“Why?” Monday asks.
“‘I have an ill-divining soul,’” Mab says.
“I do not know what that means,” Monday says.
“It’s Romeo and Juliet,” Mab explains.
“I do not know what that means anyway,” Monday says.
Mab looks at me, and I look at her. “Just in case,” she says.
There are Christmas lights winking cheerily from a few houses, our neighbors, our fellow citizens, survivors. I am praying no one will hear us, step out onto a creaking front step, turn on a porch light, and ask what the hell we think we’re doing in the middle of this night. But I am confident that if they do, and if we tell them, they will join arms and come along to help. We are all in this together now.
But Bourne sleeps on.
We cross Maple and the cemetery, and I find our father with my eyes. I wonder if he would applaud what we’re doing or chastise us for the foolishness we are about to undertake. If he were angry, I would remind him that the worst that can happen is we could all die, and then I’d ask him how it is, and if it isn’t after all worth it maybe for such a righteous cause. If we could sit and chat and compare stories, my father and I, reflect and philosophize, I am certain he would conclude what we have concluded, that there is nowhere his daughters could be right now but where we are.
If you type much with only one hand—or too fast or thinking of other things—you may have noticed, as I have, as Duke Templeton should have, that there is only one tiny transposition, the merest trip of the fingertips, between “destroy” and “destory.” I have long thought of ours as a town destroyed, but it occurs to me now it’s not that bad. Bourne is not destroyed, just destoried—stripped of our past, our memories, our lessons, our sense of shared history and how we came to be. Our destory is not our story, which is what would have been had Belsum never entered our pages, but it does not mean that we have no future. We do. We just don’t know what it is yet.
But I do know this: part of our destory is who’s telling it. My mother, she’s telling Bourne’s old story, its should-be story. It’s our turn now, and we must tell the destory, what happened instead, what happens next. Revenge, recrimination, restitution—where you prove it and you sue and you win and that’s why they leave and that’s how you move on—all of that is the old story, and we left that one somewhere along the path, forking off to where we are now, on our secret way in the night. It’s not our mother—our mothers, the last generation—who can fix this. They can’t. It is up to us now, the daughters, to move our town forward, to save us all, to tell a different story. Her way was lawyers and injunctions and lawsuits and the bounds of the system. Ours will be something else because here is a thing we know which Nora does not: sometimes you have to destroy—or destory—something in order to save it.

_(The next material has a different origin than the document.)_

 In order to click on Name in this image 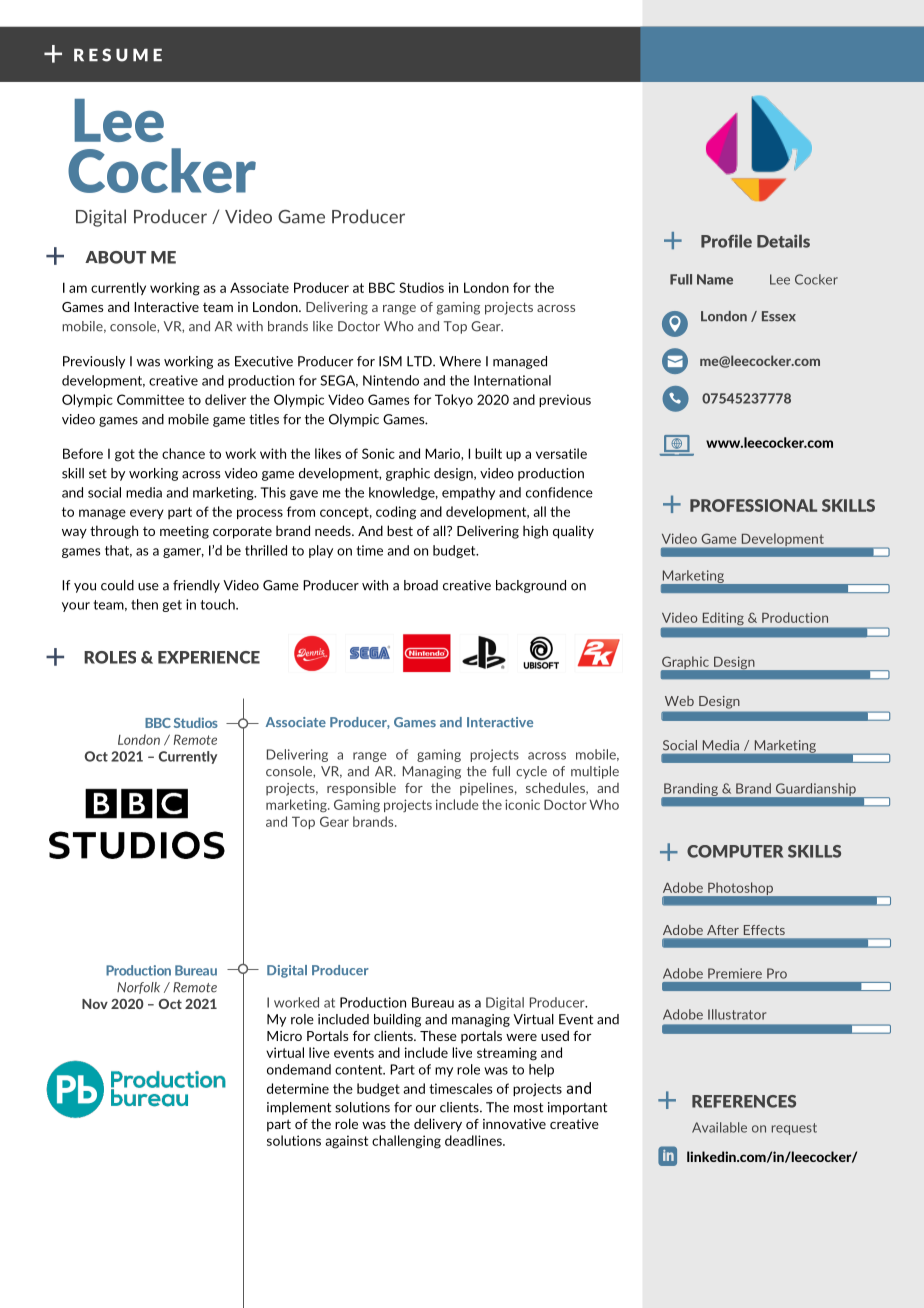, I will do `click(715, 279)`.
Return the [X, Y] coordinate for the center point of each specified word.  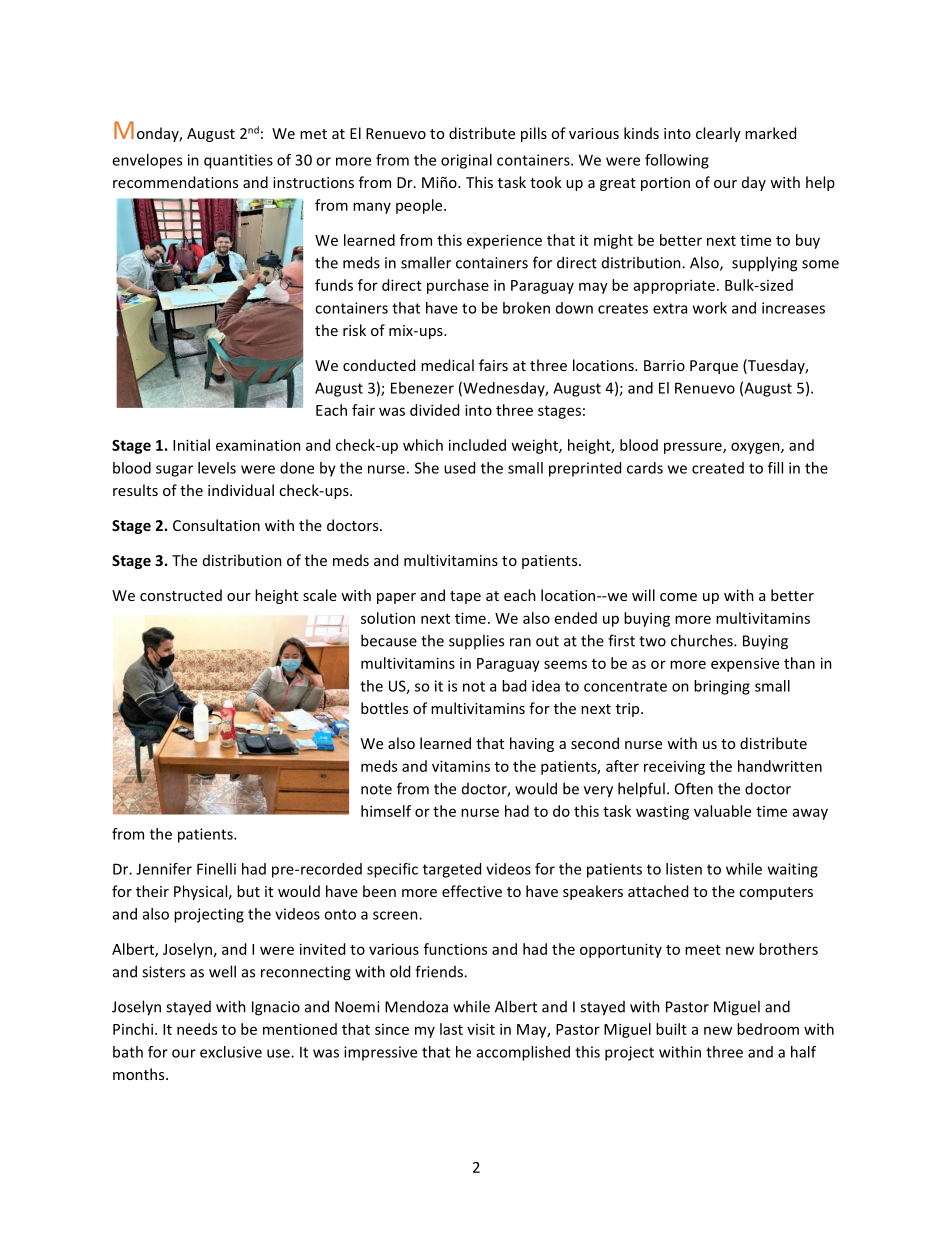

Appealing as the symbolism would be, Bluebell Lake is not large enough to flood all of Bourne. A catastrophic swell of water will not drown our town and everyone in it, sleeping in their beds unawares, many of them utterly unable to run away in the event of an emergency or really anything else. The dam itself is so small that even if we somehow destroyed the whole thing, it wouldn’t mean an exploding wall of stone and steel and cement flattening Bourne back to earth. All it will do is move a river. Less than that, even. All it will do is return the river whence it came. But without the river right where it is now, the plant can’t operate. The dam is such an insignificant thing, not as tall as our house and not much wider, that it’s hard to believe it’s caused so much trouble. It’s even harder to believe its removal will end, and then begin, so much else. But that’s what we’re counting on anyway.
We traverse the quiet streets of our sleeping town, a parade, a cavalcade, the triumphant march of battle-worn just-barely survivors, midnight riders, three against the world. To me it feels like floating, but that’s easy for me to say since all I have to do is sit here and hard for me to say since all I get to do is sit here. As we near the plant and push up and over the bridge, I am thinking about what we’ll say to Hobart when we show up in the dead of night without River to vouch for us. My first plan is to get Mab to show him the key. If she’s been given a key to the place, surely she’s allowed inside, and we’re her sisters, after all. My second plan, though, if he balks at the first, is to admit what we intend. Job or no job, whose side is he going to be on, Belsum’s or ours?
But it turns out not to matter. The plant has security during the day; if you come at midnight, apparently all you need is the key. Mab fits it into the lock and opens the door like we’re coming home.